══ Selected text

The humble for loop in Rust

nemo1618 · on Dec 12, 2024

> Why is map so much faster? I am not sure. I suspect with the map() option the Rust compiler figures out it can avoid allocations altogether by simply writing over the original vector, while with the loop it can't. Or maybe it's using SIMD? I tried to look in the compiler explorer but I'm not competent enough yet to figure it out. Maybe someone else can explain!

Yep, it's due to SIMD -- in the assembly for `using_map`, you can spot pcmpeqd, movdqu, and psubd, while `using_loop` doesn't have any of these.

zamalek · on Dec 12, 2024

It's not only because of SIMD. Contrasted to many other languages (though not all) the compiler is working with code here, not an arbitrary function pointer. In essence, JS and the like are operating with this:

    let result: Vec<i32> = list.into_iter().map::<_, Box<dyn Fn...>>(Box::new(transform)).collect()

Rust is able to inline the transform code right into the loop, which then becomes available for SIMD etc.

Rust further brings really nice ergonomics and comprehensive type inference to the equation, which makes it feel like writing C#/JS/whatever. JITted languages could detect and elide creating and immediately using a function pointer, but I don't think that any do.

Edit: these languages may not always allocate (specifically if nothing is captured in a closure), but the core concept remains: they erase the type, which means that they also erase the function body.

neonsunset · on Dec 12, 2024

JS, Java and C# have vastly different implementation details each.

Java uses type erasure for generics. .NET uses generic monomorphization for struct-typed generic arguments and method body sharing with virtual/interface dispatch for class-typed generic arguments (the types are never erased).

Moreover, non-capturing lambdas do not allocate, and are also get speculatively inlined by the JIT behind a guard. It's a bit limited but works quite well in production applications. You can also write struct-based iterators in C#. The main limitation is lack of full HM type inference which means having less convenient API where you can't convince the compiler to infer the full type signature.

One of the current limitations of C# is that lambdas are of type Func<T1...Tn, TResult> - calls through them are virtual. So unless JIT emits a guarded devirt path - you cannot specialize over them like over Fns in Rust which are part of the monomorphized generic signature. Various performance-oriented libraries sidestep this by implementing "value delegate" pattern where you constrain an argument over an interface implementation of an invoke-like method. Basically doing the higher order functions via struct implementations.

════

Requirement A: Render the listing, from its first line through the line containing "click(x=888, y=811)", inclusive, as a Markdown table with the columns Row and Listing line. Number each row, omit blank lines, and leave the pictures out.
Requirement B: Write the next part of the thread on Rust's for loop, picking up after its final reply.

══ Dataset extract

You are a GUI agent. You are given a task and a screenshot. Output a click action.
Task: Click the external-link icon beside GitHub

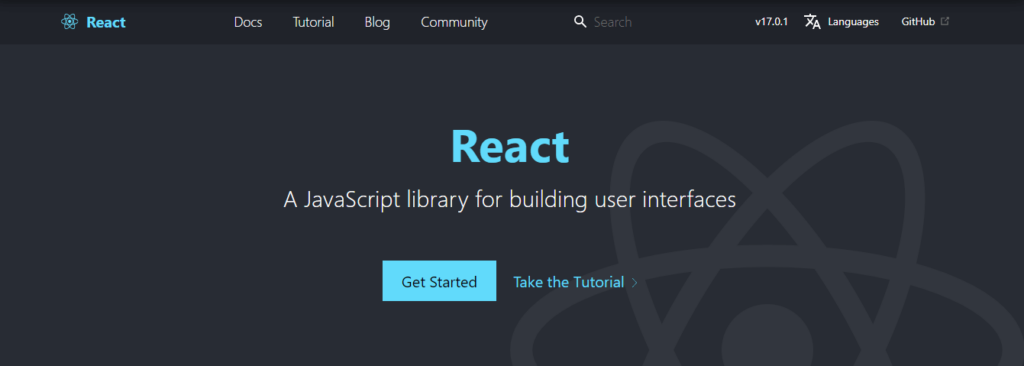[x=945, y=21]
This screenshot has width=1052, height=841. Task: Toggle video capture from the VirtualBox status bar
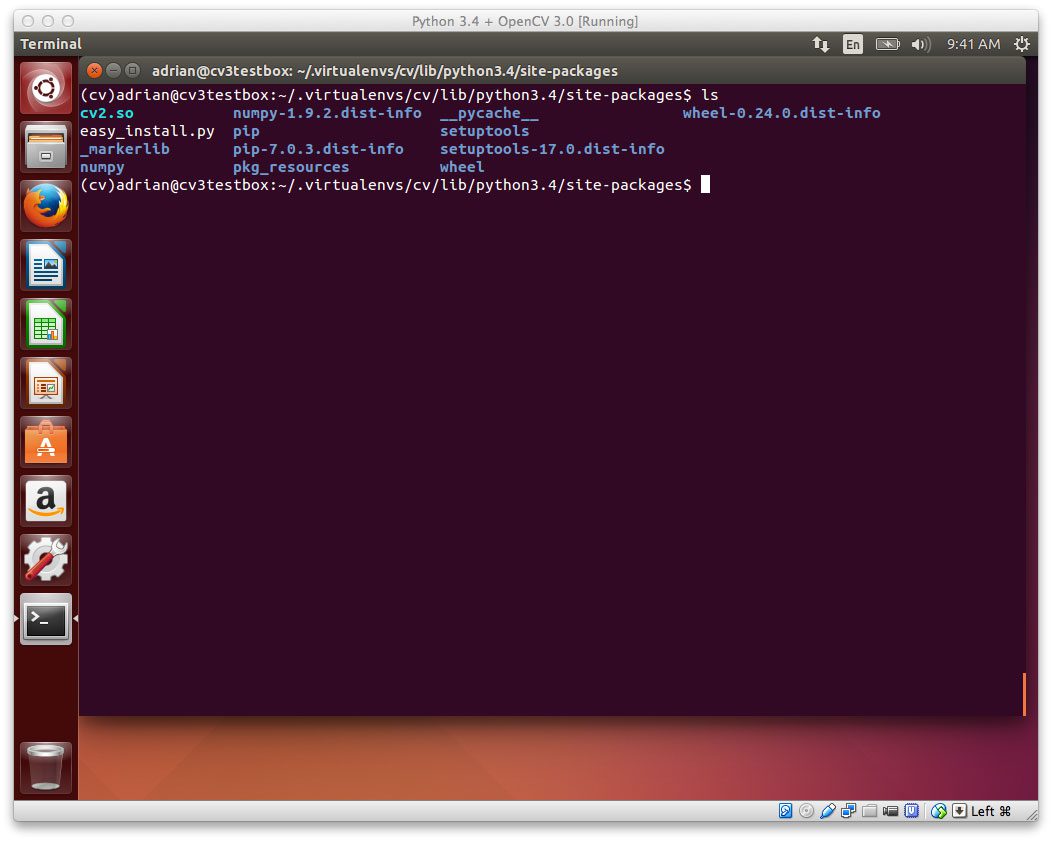click(x=888, y=811)
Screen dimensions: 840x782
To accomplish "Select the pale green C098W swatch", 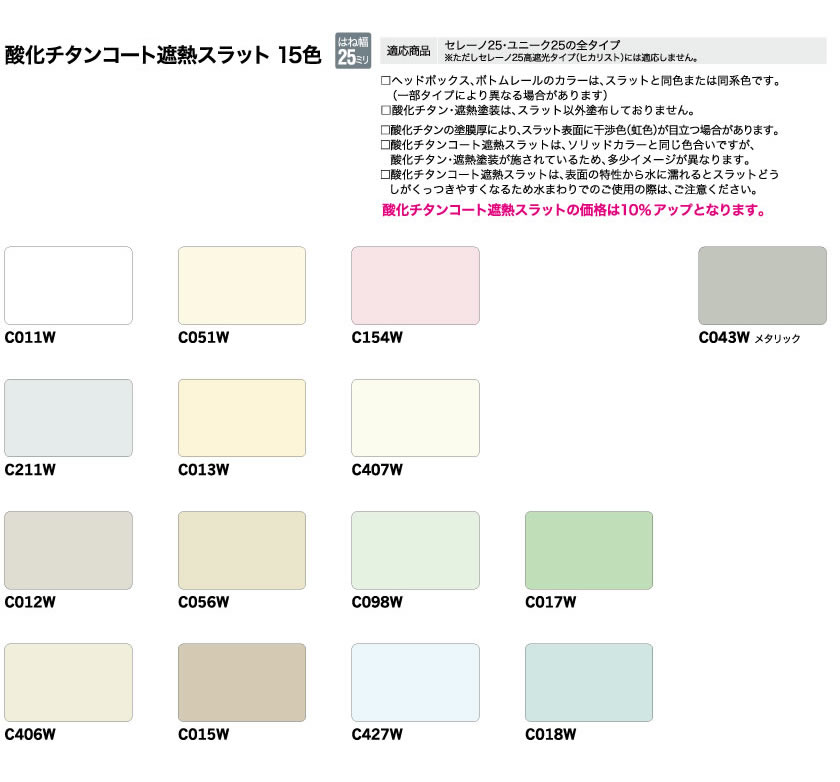I will click(x=415, y=550).
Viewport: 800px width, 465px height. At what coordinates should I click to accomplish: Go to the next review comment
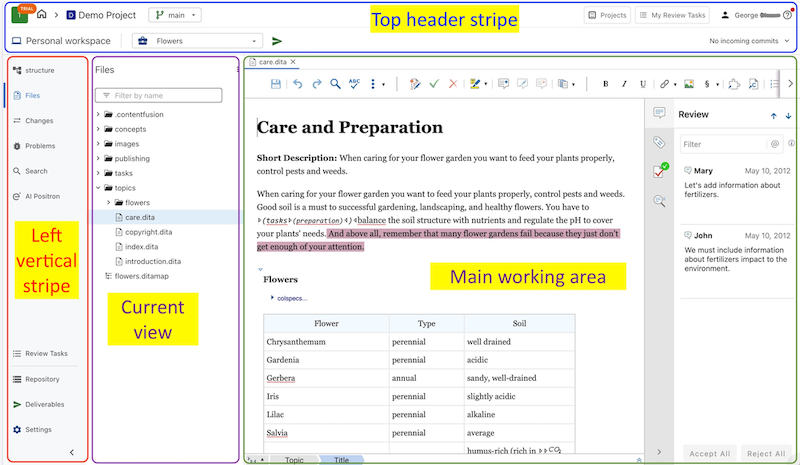coord(788,115)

════

Exercise output A:
| Row | Listing line |
|---|---|
| 1 | You are a GUI agent. You are given a task and a screenshot. Output a click action. |
| 2 | Task: Click the external-link icon beside GitHub |
| 3 | [x=945, y=21] |
| 4 | This screenshot has width=1052, height=841. Task: Toggle video capture from the VirtualBox status bar |
| 5 | click(x=888, y=811) |

Exercise output B:
Java here also deserves a mention because OpenJDK is capable of inlining of shallow streams - Stream API is moderately to significantly slower than LINQ but it's not terribly slow in absolute terms.

With all that, in the recent versions, LINQ has started encroaching on the territory of performance of Rust iterators especially on large sequences where access to faster allocations and heavy pooling of underlying buffers when collecting to an array or a list allow for very efficient hot paths. LINQ also does quite a bit of "flattening" internally so chaining various operators does not necessarily add extra layer of dispatch.

Lastly, F# is capable of lambda inlining together with the function accepting it at IL level at build time and does so for various iterator expressions like Array.map, .iter and similar. You access this via `inline` bindings and `[<InlineIfLambda>]`-annotated parameters. It is also possible to implement your own zero-cost-ish iterators with computation expressions. If JIT/ILC improves at propagating exact types through struct fields in the upcoming release, it will be able to inline F# lambdas even if expansion does not happen at IL level: https://github.com/dotnet/runtime/issues/110290

NB: auto-vectorization is extremely fragile even with LLVM and kicks in only in simple scenarios, the moment you have a side effect a compiler cannot reason about it stops working.

nuancebydefault · on Dec 13, 2024

Java’s type erasure means that generic type information is not available at runtime.

C# lambdas: although non-capturing lambdas do not allocate, capturing lambdas do. "calls through them are virtual" is due to the underlying implementation of delegates in .NET.

neonsunset · on Dec 14, 2024

Well, yes, but delegates as a term is not often used in other languages so I did not mention them for simplicity's sake.

For what it's worth - the real issue in C# is not even the virtual calls but the way Roslyn caches lazily allocated non-capturing lambda instances. It does so in a compiler-unfriendly way due to questionable design decisions inside Roslyn.

Luckily, this has a high chance of changing in .NET 10. Ideally, by the time it releases hopefully the compiler will both understand the Roslyn's pattern of caching better and be able to stack-allocate non-escaping lambda closure instances.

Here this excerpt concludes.